Vast amounts of data and insane computational power are transforming what we know about how people interact with each other – but beyond that, social scientists have no idea what the hell is going on.
That’s the mad state of modern sociology, according to an array of researchers speaking Monday during an open house at Microsoft Research’s New York offices. While disciplines such as anthropology, communication, media studies, psychology, and sociology have seen markedly little improvement over the past hundred years, experts in these fields now see social networks like Facebook and Twitter as their great hope.
“It’s possible to look at the interactions of a billion people these days — we call it Facebook.”
“It’s possible to look at the interactions of a billion people these days – we call it Facebook,” Watts said. “We have the potential for a revolution … not just in society but in our ability to study society.”
He likened it to the particle collider – a heckuva comparison to be sure, but for a research field that hasn’t been tweaked in a century, the advent of enormous databases that researchers can sift through and do experiments on in real time is a game-changer. Field research in many of these disciplines previously involved months or years of work. Databases popularly cited include the U.S. Census and Gallop Polls.

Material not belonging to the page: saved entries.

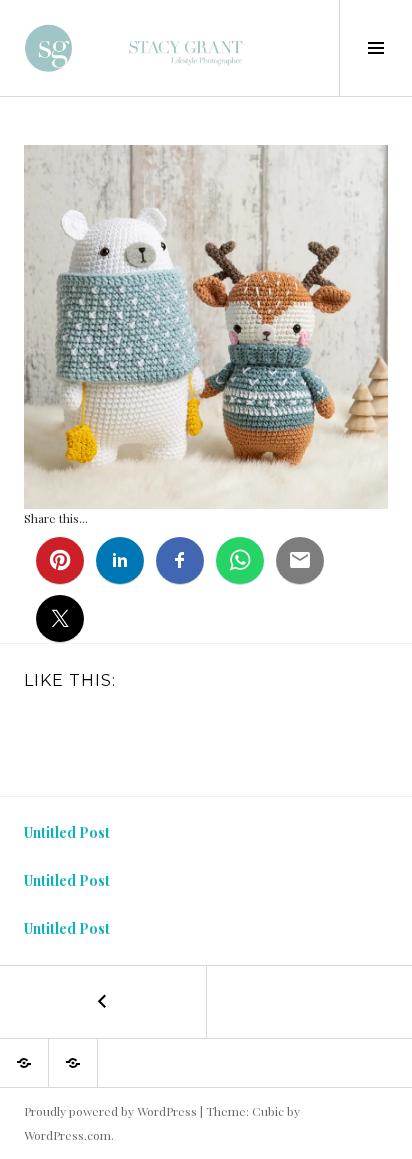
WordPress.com (67, 1135)
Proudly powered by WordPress (110, 1111)
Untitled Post (67, 832)
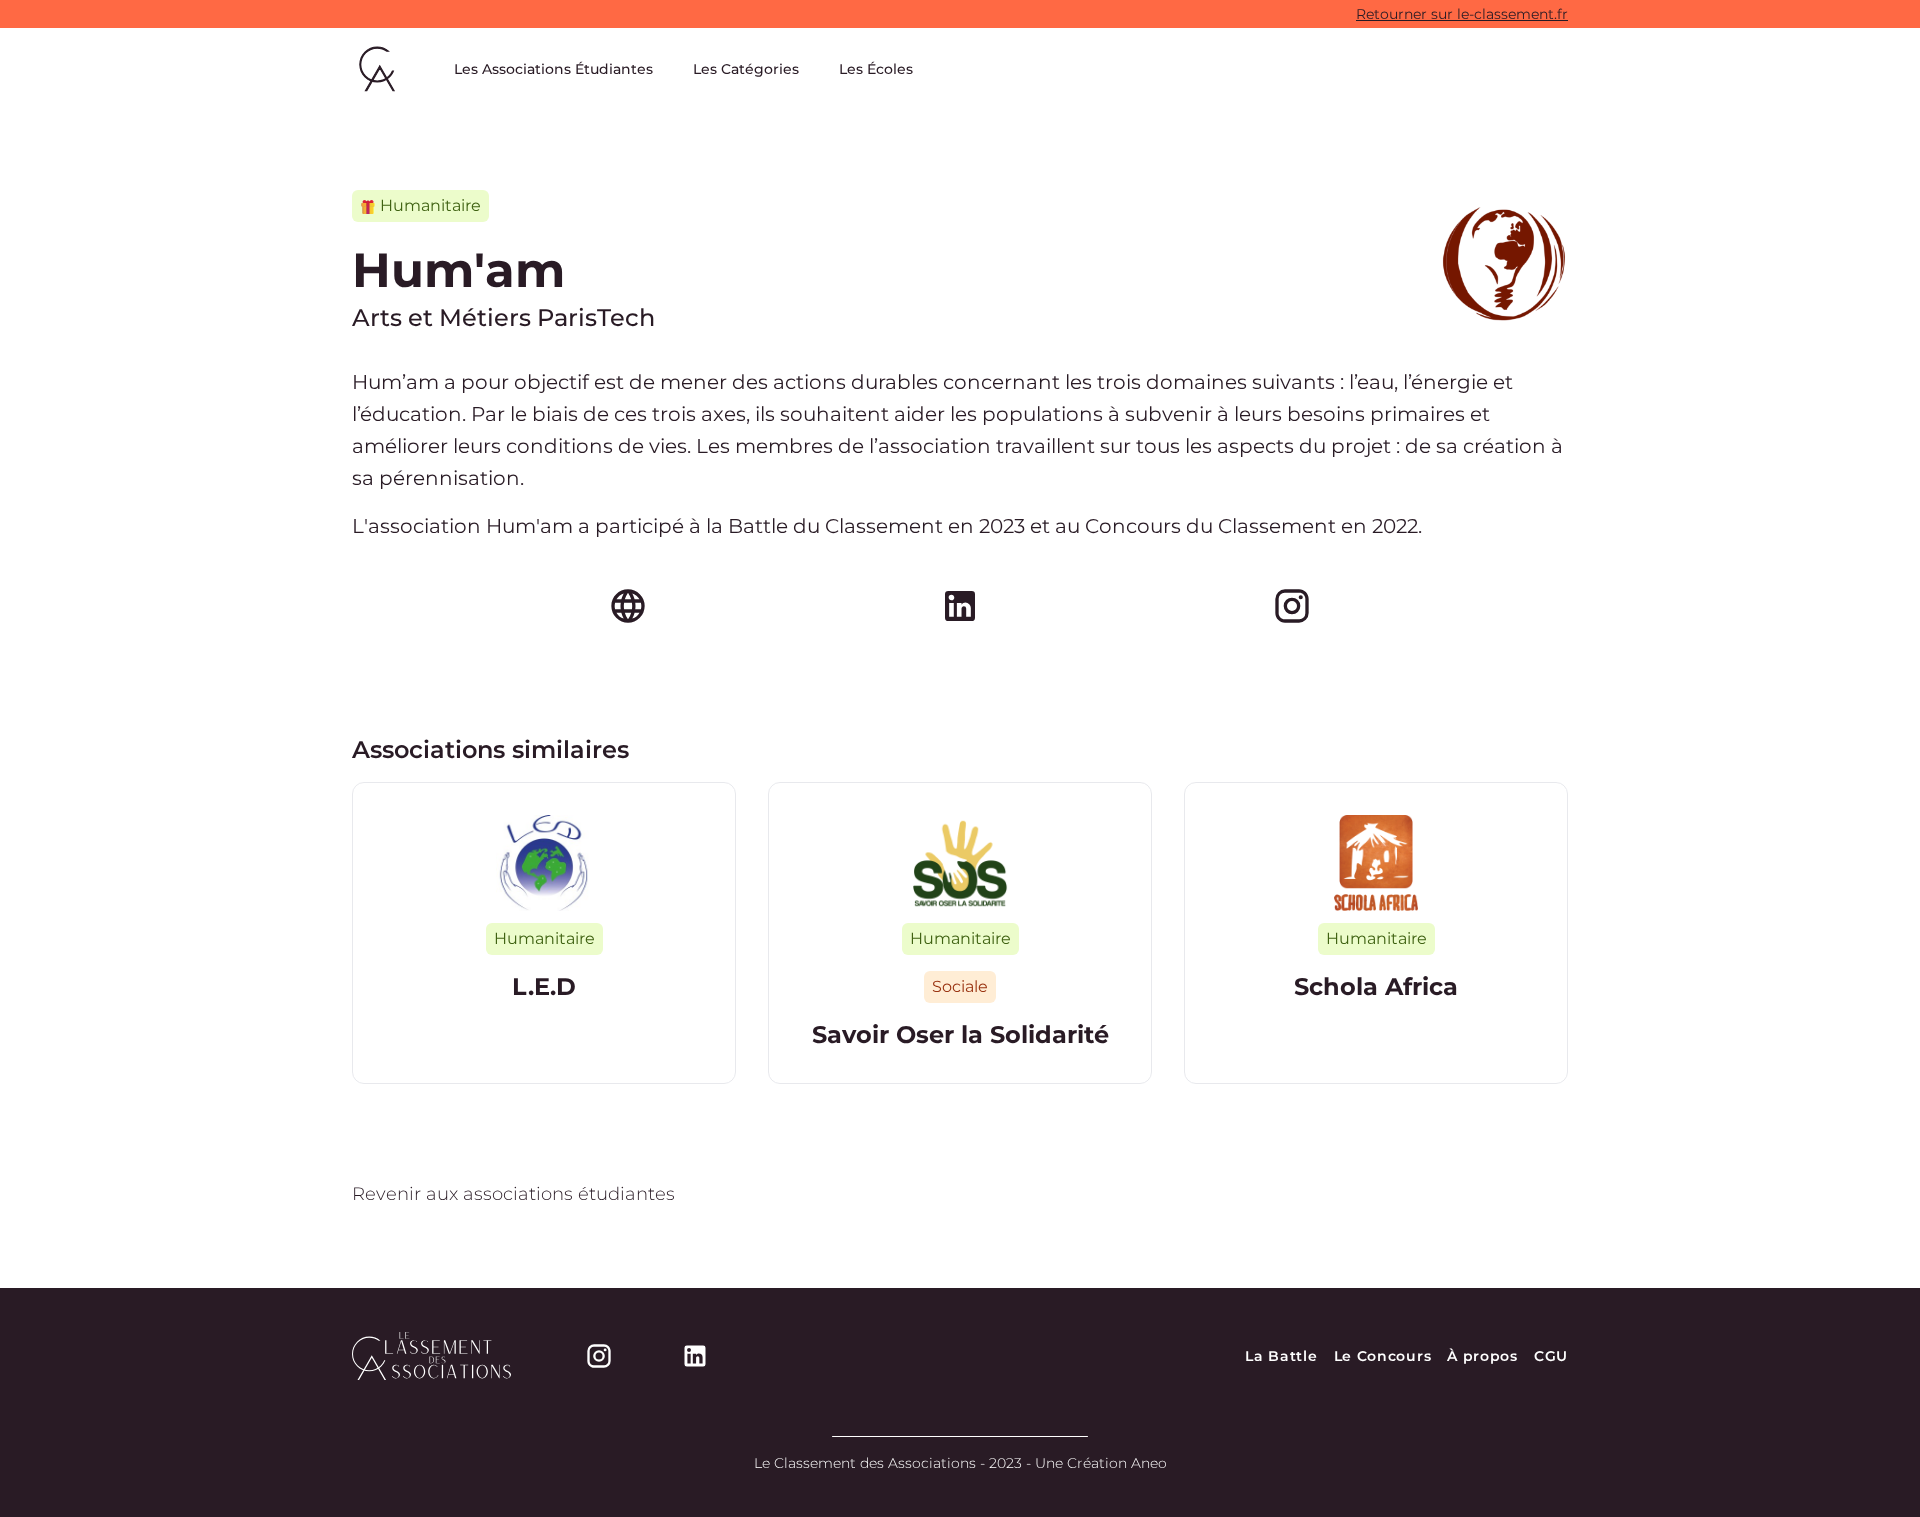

Today, Watts said researchers have “virtual labs” that allow them to test a hypothesis in days or even hours, using a hundred thousand or even a million test subjects. And it’s enabling all sorts of neat new studies.
Take for example a recent finding by Principal Researcher Kate Crawford, who studies crisis informatics (“they’re paying us by the buzzword,” joked her colleague Justin Rao). She studied Twitter following Hurricane Sandy to see how people’s relationship to privacy information changes during a crisis.
“Yes, at the aggregate level there is a marked change,” she said, teasing the conclusion to a forthcoming research paper. “Simply put, when people are suffering, the amount of effort they’re going to put into protecting their data is much lower.”
Others are looking at how disease spreads, what leads to moral corruption, what makes us happy. But for a society wary of NSA prying and companies aggregating their lives for commercial purposes, the potential for researchers peering at their dirty laundry and drawing conclusions is scary.
After all, most people can’t even do basic probabilities; how are they supposed to understand that researchers aren’t piling on and further eroding their privacy? Social scientists say they’re aware of the issue.
“A lot of the data [scientists] are collecting is being increasingly interfered with by the companies that collect it.”
There’s an extra ingredient in the complex stew: Companies like Facebook and Bing aren’t creating the ideal raw data stream you might think they are.
“A lot of the data [scientists] are collecting is being increasingly interfered with by the companies that collect it,” Watts said, a problem he termed algorithmic conflict. Think of a Facebook post you make that the company only shares with a select group of people it thinks will be most likely to like it, rather than the pool of followers at large.
A 2012 study from Microsoft of Xbox user’s voting plans underscores the problem, failing to predict results. David Rothshchild, an economist with Microsoft wearing the requisite bow tie, compared it to an election-prediction fail from Literary Digest in 1936. Back then, the magazine’s flawed polling methods skewed toward Americans with high incomes, botching its predictions and eventually causing the magazine to fold. Likewise, Microsoft’s polling of Xbox users skewed toward younger gamers, largely male, and not the population at large.
“There’s been a lot of changes in the last 75 years, including the Internet and computers,” he joked. Yet traditional polling hasn’t changed, and we haven’t overcome issues we faced way back then.
Rao and Rothschild proposed yet a new type of database, which Rao called “medium data” rather than big data or small data. (He may or may not have been serious about the idea; Rao joked before beginning that “we didn’t have anything planned, so here goes.”)
Medium data would take the best parts of big data and little data, to get the best of both worlds: Giant data sets that can be mined for interrelations quickly and accurately. It could be the solution all of these social scientists are hoping for; or it could be a big joke.
“And again, you can forget this all after the talk if you want,” he concluded.
Social science is clearly being shaken up, likely in a good way, by the advent of machine learning and the vast data analysis it brings with it. It’s a long-overdue improvement. And one that clearly requires work.
“I really think this is a challenge we owe ourselves to spend some time thinking about,” Huttenlocher.